What is the role of the church in society and the world? The teaching and writing of Alan Hirsch has been some of the most stimulating and challenging that I’ve encountered in the past years. Some Mennonites will be very familiar with Alan, for others he will be a totally new face.
At KC2015, Alan will address the delegates, and Alan and his wife Deb, will lead seminars and an open conversation with church planters one evening.
Everything starts with Jesus. While many churches turn Jesus into a “decency cop” who enforces polite cultural norms, Alan insists that claiming Jesus as Lord is a radical commitment to the kingdom of God. When the church is living into its calling it is a kingdom-of-God-movement where peace, justice, forgiveness and personal transformation are all part of an interwoven fabric of good news.
Coming from Australia, Alan did not need to unlearn the cozy alliance between American nationalist consumer culture and the church. Alan sees the post-Christendom reality as a blessing, and an opportunity for the church to be salt and light.
I’ve been challenged by Hirsch to see that much of our church life is oriented to an attractional paradigm rather than an incarnational one.

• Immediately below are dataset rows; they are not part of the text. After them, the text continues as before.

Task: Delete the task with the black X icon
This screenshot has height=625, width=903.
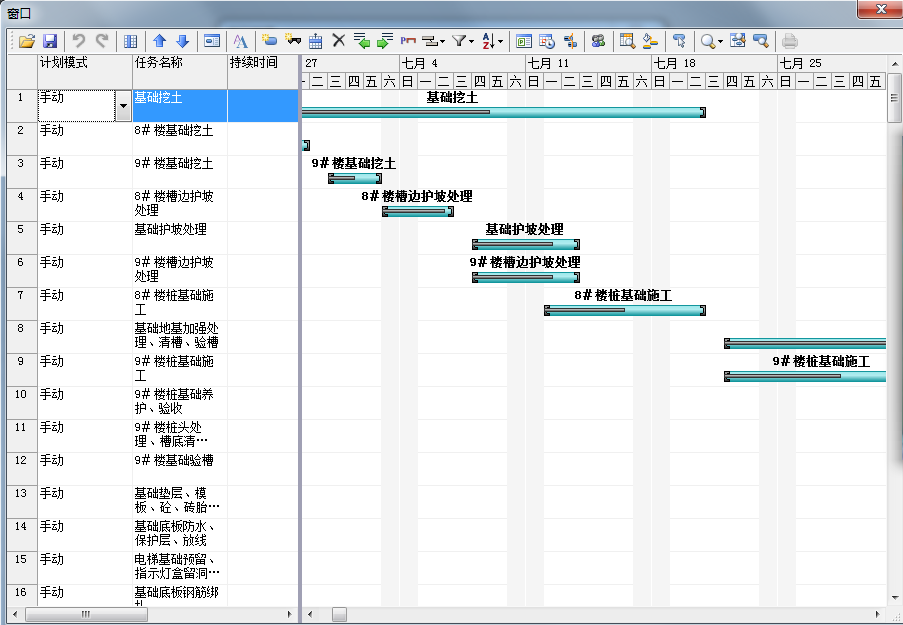Action: click(338, 41)
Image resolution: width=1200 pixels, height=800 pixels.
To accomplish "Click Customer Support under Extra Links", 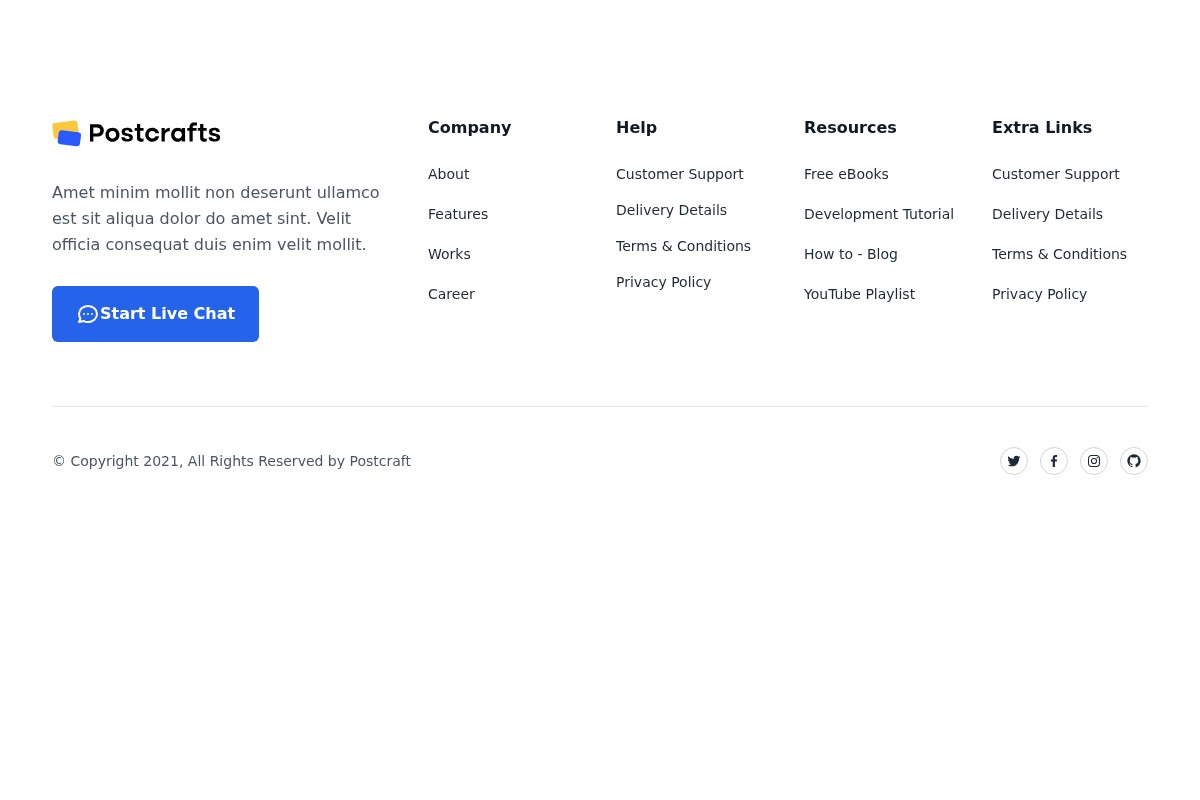I will pos(1055,174).
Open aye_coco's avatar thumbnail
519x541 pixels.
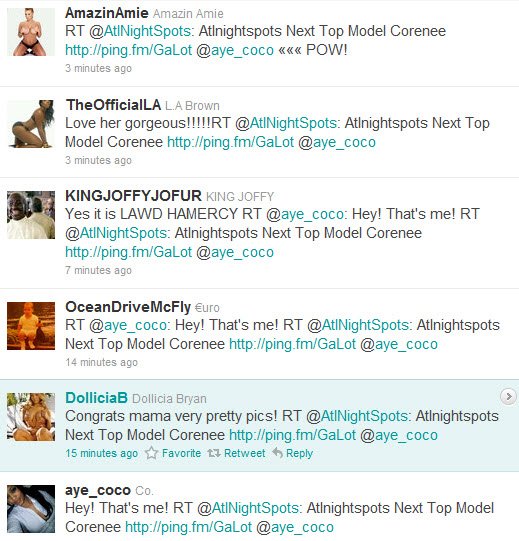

Church becomes an activity led by special people that happens in a special building at a special time. If the church thinks about its neighbors, the goal often becomes getting more people to walk through the doors. Jesus, however, spent more time eating meals with people in their houses than he did trying to get them to come to church. The word became flesh and dwelt among them.
The incarnational church is not a building but a Jesus-centered community.
Church happens around supper tables, in living rooms, on street corners – and in larger gathering places – wherever people encounter the living Christ and pledge their allegiance to him.
Hirsch has also stretched me to think about the kind of leadership the church needs as it seeks to be the body of Christ in the world. Traditional Christendom churches have tended to highlight two of the leadership roles described in the New Testament: the roles of shepherd/pastor and teacher/preacher. By and large, however, we have not found ways to affirm or train for other New Testament leadership roles: apostles/sent ones, prophets and evangelists. These are the people who look outside the four walls, imagine new possibilities, see the world as it is with a deep yearning for the world as it should be, who imagine new partnerships, are willing to take risks, who see good news and bring good news in places others have abandoned or avoided.
There is much to encourage and to challenge us here. I look forward to engaging with Alan at KC2015 and hope you take the chance to do so as well.